Object-Oriented Design in C#: SOLID and Beyond
February 5, 2025 · 8 min read
C#, .NET, SOLID, Interview Prep
Introduction
OOP questions are staples of C# interviews. But interviewers aren't looking for textbook definitions - they want to see that you can apply these concepts to real code. This post covers the patterns and principles that separate senior developers from juniors.

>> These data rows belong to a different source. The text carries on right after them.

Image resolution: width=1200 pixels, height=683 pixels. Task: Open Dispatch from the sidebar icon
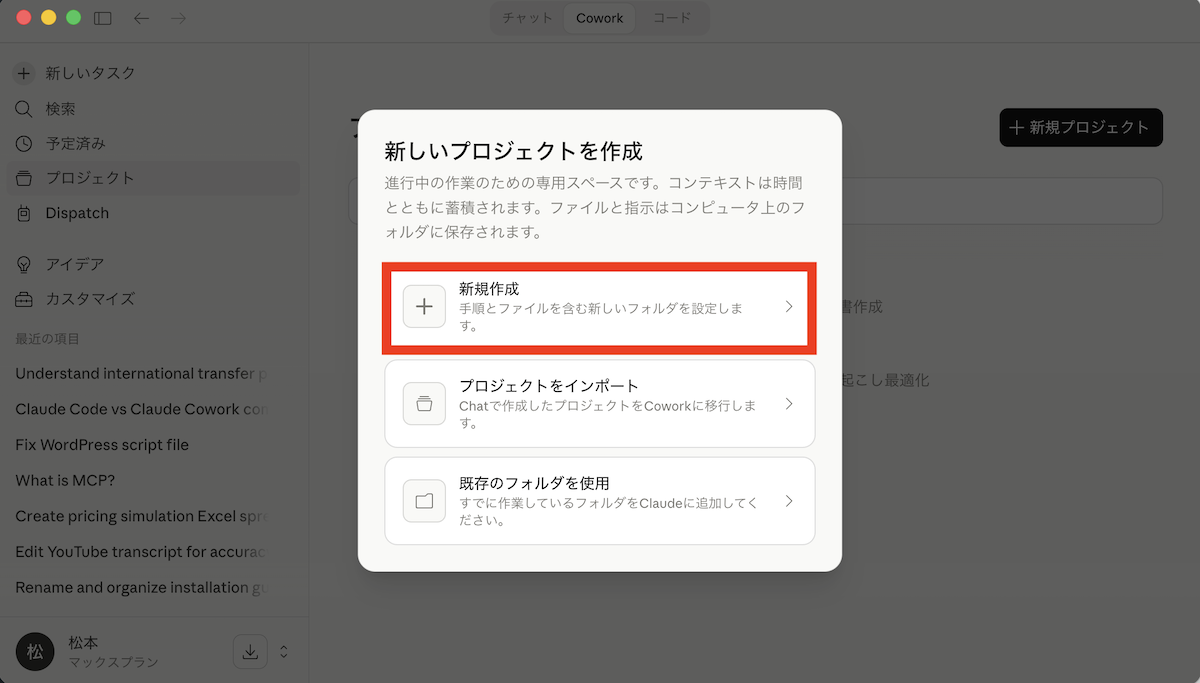(x=24, y=213)
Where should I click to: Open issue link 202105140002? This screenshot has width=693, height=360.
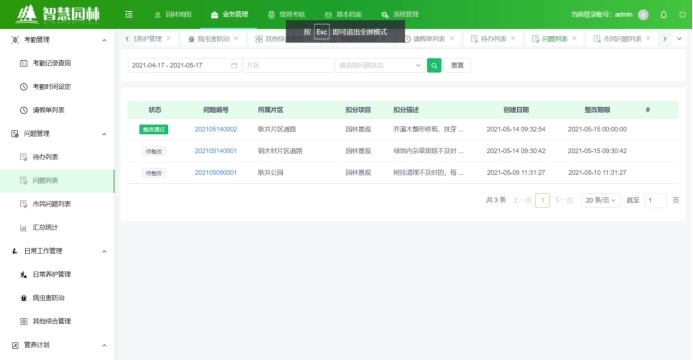[216, 129]
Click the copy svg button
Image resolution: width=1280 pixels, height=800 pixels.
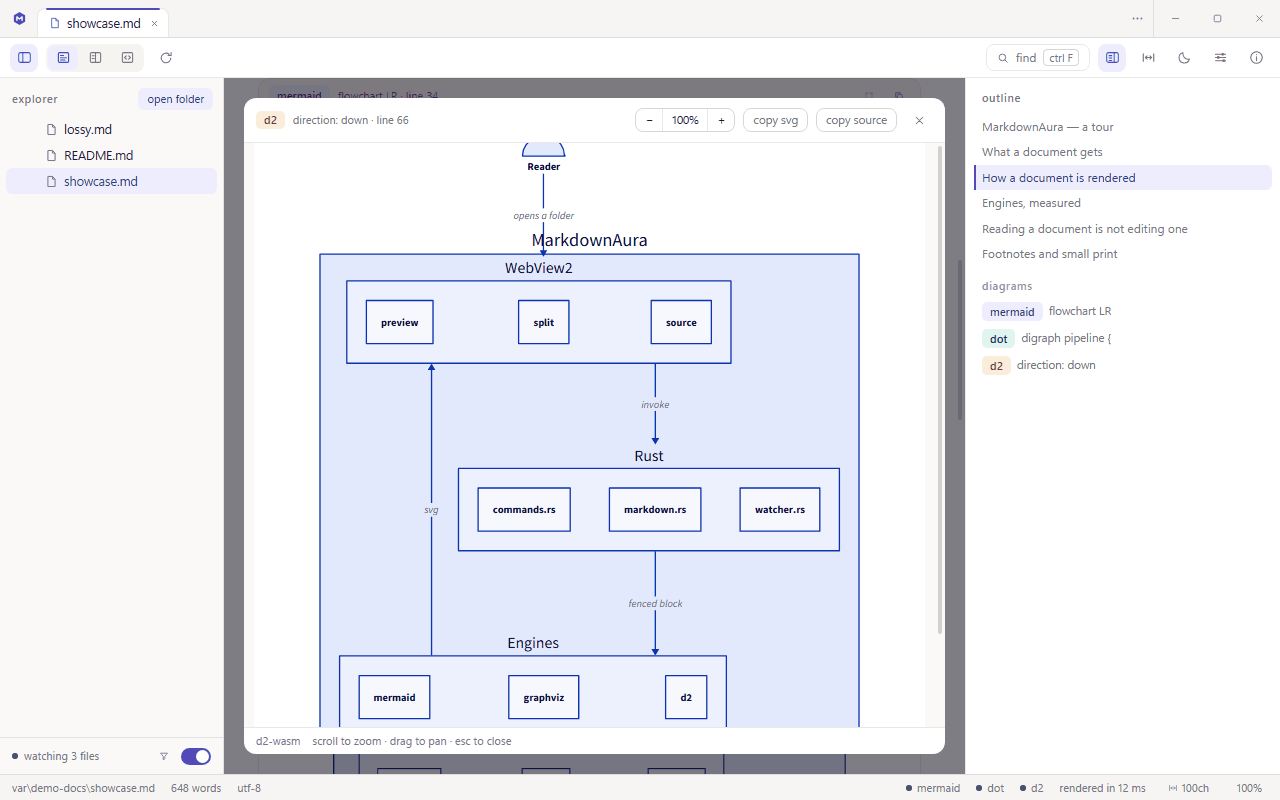[x=775, y=120]
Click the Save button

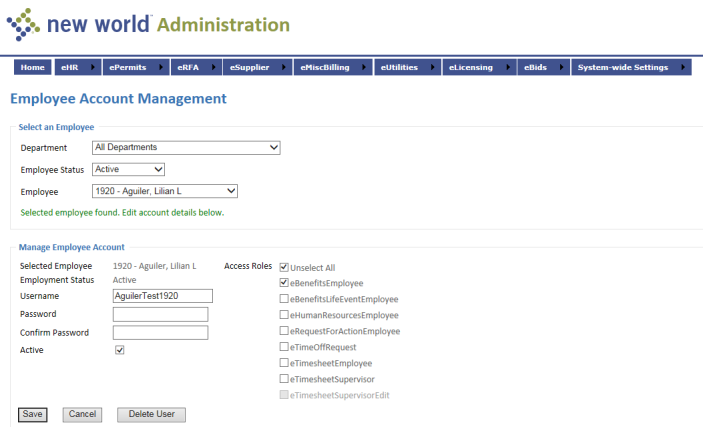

Abstract Classes vs Interfaces — The Real Difference
TL;DR
Interfaces define contracts (what). Abstract classes define partial implementations (what + some how). C# 8+ blurred this with default interface methods.
The Real Explanation
// Interface - pure contract
public interface IPaymentProcessor
{
Task<PaymentResult> ProcessAsync(Payment payment);
Task<RefundResult> RefundAsync(string transactionId);
// C# 8+ default implementation
bool SupportsRecurring => false;
}
// Abstract class - shared implementation
public abstract class PaymentProcessorBase : IPaymentProcessor
{
protected readonly ILogger _logger;
protected PaymentProcessorBase(ILogger logger)
{
_logger = logger;
}
public abstract Task<PaymentResult> ProcessAsync(Payment payment);
public abstract Task<RefundResult> RefundAsync(string transactionId);
// Shared implementation
protected async Task<T> WithRetry<T>(Func<Task<T>> operation, int maxRetries = 3)
{
for (int i = 0; i < maxRetries; i++)
{
try
{
return await operation();
}
catch (TransientException) when (i < maxRetries - 1)
{
await Task.Delay(TimeSpan.FromSeconds(Math.Pow(2, i)));
}
}
throw new MaxRetriesExceededException();
}
}
// Concrete implementation
public class StripePaymentProcessor : PaymentProcessorBase
{
public StripePaymentProcessor(ILogger<StripePaymentProcessor> logger)
: base(logger) { }
public override async Task<PaymentResult> ProcessAsync(Payment payment)
{
return await WithRetry(async () =>
{
_logger.LogInformation("Processing via Stripe");
// Stripe-specific implementation
});
}
}
This pattern has served me well across multiple payment integrations - the base class handles the boring retry/logging logic while each processor focuses on its specific API.
The Gotcha
// Diamond problem with default interface methods
public interface IA
{
void Method() => Console.WriteLine("A");
}
public interface IB : IA
{
void IA.Method() => Console.WriteLine("B");
}
public interface IC : IA
{
void IA.Method() => Console.WriteLine("C");
}
// Which one wins?
public class MyClass : IB, IC
{
// Compiler error! Must explicitly implement
void IA.Method() => Console.WriteLine("MyClass");
}
Interview Tip
Don't just recite the differences. Give a real example like the payment processor pattern. Mention default interface methods but caution that they're best used sparingly (backwards compatibility, not design).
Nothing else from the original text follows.